The largest cohort to date prior to this study was by Truong et al.11, which described 156 patients with external ear melanomas, of whom 18.6% had a cartilage-sparing operation. In their cohort, there was no RFS advantage for patients who had cartilage resection, with a 5-year RFS and OS of 84.5 and 79.0% respectively, and a median follow-up of 5.5 months. However, there were several limitations of this study, including the inclusion of melanomas of the non-cartilaginous earlobe and the definition of cartilage-sparing surgery as any operation that was not described as a wedge resection in the procedure report, which is likely to overestimate the number of cartilage-sparing procedures. In our study, we defined a cartilage-sparing procedure as one where cartilage was not identified in the histological analysis, as well as the lack of description of a cartilage resection in the procedure report, which we believe to be a more accurate reflection of the true number of cartilage-sparing procedures. Likewise, in the retrospective review by Truong et al. only early-stage melanomas were included, with a median Breslow thickness of 0.86 mm, which represents a majority of patients who would ordinarily have a lower risk of recurrence and melanoma-specific mortality. The present study had a greater median Breslow thickness of 1.3 mm and 9.5% of patients had stage III disease, which represents a cohort of more advanced-stage disease than these previous studies.
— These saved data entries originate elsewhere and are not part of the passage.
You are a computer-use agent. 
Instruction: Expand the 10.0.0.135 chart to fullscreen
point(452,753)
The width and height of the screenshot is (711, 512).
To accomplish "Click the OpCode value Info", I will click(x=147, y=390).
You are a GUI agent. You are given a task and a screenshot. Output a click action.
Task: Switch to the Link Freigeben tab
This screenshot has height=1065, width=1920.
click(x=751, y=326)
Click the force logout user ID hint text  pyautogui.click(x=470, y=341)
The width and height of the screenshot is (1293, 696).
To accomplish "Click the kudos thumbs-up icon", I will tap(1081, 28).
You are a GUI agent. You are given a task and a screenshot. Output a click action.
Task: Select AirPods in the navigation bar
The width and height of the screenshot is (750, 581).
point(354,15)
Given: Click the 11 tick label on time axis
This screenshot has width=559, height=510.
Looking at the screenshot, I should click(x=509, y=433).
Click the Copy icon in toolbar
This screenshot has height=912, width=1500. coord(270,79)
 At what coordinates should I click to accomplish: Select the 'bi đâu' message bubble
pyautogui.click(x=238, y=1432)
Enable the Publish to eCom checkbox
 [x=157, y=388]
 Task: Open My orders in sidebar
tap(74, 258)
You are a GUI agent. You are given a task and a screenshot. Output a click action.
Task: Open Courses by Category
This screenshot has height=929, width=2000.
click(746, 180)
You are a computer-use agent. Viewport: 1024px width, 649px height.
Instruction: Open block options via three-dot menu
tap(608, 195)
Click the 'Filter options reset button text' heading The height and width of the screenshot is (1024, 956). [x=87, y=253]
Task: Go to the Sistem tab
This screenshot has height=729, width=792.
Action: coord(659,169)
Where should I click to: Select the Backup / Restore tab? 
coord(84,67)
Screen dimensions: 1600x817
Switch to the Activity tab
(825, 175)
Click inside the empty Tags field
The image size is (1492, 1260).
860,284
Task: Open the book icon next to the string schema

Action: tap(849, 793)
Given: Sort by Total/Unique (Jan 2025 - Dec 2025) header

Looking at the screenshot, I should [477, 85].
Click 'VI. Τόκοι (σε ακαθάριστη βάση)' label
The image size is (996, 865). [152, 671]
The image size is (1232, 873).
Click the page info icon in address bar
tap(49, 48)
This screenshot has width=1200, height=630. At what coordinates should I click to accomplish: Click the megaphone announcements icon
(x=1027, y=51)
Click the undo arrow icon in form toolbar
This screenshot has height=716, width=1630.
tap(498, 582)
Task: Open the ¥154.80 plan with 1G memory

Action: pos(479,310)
To date, there have been 11 studies describing a cartilage-sparing approach to the surgical management of external ear melanoma, as summarized in Table 6.3,4,5,6,7,8,9,10,11,12,13 While only small retrospective series and case studies, they all demonstrate acceptable RFS and MSS outcomes. Of the six studies that compared cartilage resection with cartilage-sparing surgery, none reported invasion of melanoma into the cartilage.3,4,5,7,9,11 This mirrors the findings in the present study in which none of the 330 patients who had cartilage resected had evidence of melanoma invasion on histopathology, and only 6 demonstrated tumor abutting perichondrium. In these 6 patients, all but one had T4a primary lesions, which could suggest that thicker primaries may still benefit from cartilage resection. However, in this cohort, 39 patients with T4a or T4b lesions had cartilage resected, with 34 (87%) not abutting perichondrium. Therefore, despite a small number probably needing cartilage resection, the majority will achieve clear margins even for thicker primary tumors. To our knowledge, there has only been one published report of invasion into cartilage.13 In that study, Benmeir et al. report a cohort of thick melanomas in which 8/13 patients demonstrated invasion into the cartilage. Our findings, together with the majority of similar published literature, refutes this finding and suggests that the overwhelming pattern of local invasion of melanoma of the ear is a peripheral pattern along fascial planes, superficial to the cartilage, rather than penetrating deep to perichondrium.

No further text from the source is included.